Records
▬▬▬

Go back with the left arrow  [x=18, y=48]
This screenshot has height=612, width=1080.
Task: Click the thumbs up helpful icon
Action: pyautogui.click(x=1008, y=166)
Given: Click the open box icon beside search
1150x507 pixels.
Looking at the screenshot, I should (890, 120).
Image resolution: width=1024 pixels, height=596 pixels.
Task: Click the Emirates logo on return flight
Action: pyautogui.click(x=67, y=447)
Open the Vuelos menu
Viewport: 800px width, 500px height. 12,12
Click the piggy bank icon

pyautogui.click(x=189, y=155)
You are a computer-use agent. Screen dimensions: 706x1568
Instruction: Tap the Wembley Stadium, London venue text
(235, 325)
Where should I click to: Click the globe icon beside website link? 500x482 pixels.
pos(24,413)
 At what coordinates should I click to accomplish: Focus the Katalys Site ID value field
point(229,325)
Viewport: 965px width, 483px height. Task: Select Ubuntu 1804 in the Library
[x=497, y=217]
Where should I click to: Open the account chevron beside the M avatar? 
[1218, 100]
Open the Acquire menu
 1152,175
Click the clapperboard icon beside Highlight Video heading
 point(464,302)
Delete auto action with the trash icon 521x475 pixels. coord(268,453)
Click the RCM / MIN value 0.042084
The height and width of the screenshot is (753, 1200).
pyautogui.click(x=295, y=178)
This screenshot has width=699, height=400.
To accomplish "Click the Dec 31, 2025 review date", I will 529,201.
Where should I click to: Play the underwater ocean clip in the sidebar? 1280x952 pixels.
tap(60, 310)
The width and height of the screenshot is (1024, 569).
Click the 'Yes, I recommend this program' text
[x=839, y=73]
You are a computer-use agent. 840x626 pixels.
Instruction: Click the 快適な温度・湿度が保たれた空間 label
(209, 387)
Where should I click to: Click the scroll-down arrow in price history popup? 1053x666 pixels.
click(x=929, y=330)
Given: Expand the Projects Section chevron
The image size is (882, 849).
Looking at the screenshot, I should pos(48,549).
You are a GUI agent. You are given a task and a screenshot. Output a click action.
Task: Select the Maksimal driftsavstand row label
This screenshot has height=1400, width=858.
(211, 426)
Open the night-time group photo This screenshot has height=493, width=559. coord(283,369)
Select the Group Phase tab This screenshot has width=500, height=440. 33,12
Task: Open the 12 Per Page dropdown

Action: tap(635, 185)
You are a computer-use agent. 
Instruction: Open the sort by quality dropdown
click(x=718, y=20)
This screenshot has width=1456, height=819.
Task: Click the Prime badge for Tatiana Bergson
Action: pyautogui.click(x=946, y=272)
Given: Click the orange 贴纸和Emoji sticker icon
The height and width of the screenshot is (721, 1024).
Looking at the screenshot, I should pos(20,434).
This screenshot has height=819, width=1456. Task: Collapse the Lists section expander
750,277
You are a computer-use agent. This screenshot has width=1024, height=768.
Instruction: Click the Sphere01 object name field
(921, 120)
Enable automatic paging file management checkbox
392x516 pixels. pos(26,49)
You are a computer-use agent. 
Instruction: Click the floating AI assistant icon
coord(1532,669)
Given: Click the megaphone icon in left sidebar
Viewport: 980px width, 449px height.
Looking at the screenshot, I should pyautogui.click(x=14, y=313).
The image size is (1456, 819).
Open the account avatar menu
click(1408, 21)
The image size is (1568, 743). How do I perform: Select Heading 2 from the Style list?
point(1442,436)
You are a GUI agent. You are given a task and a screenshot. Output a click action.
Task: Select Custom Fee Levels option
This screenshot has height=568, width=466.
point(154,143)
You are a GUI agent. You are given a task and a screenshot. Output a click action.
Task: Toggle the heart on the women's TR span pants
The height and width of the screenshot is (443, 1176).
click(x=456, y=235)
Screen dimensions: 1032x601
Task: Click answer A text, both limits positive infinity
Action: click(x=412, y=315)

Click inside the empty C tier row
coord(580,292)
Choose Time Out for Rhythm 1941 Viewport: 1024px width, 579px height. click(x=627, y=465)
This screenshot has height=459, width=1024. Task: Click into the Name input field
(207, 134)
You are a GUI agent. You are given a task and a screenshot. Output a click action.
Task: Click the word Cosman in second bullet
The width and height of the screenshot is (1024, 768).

▬▬▬

Prompt -> Show each line of the records above that contains the word "icon", copying those lines as they appear.

Task answer ->
Task: Click the thumbs up helpful icon
Given: Click the open box icon beside search
Click the piggy bank icon
Where should I click to: Click the globe icon beside website link? 500x482 pixels.
Click the clapperboard icon beside Highlight Video heading
Delete auto action with the trash icon 521x475 pixels. coord(268,453)
Given: Click the orange 贴纸和Emoji sticker icon
Instruction: Click the floating AI assistant icon
Given: Click the megaphone icon in left sidebar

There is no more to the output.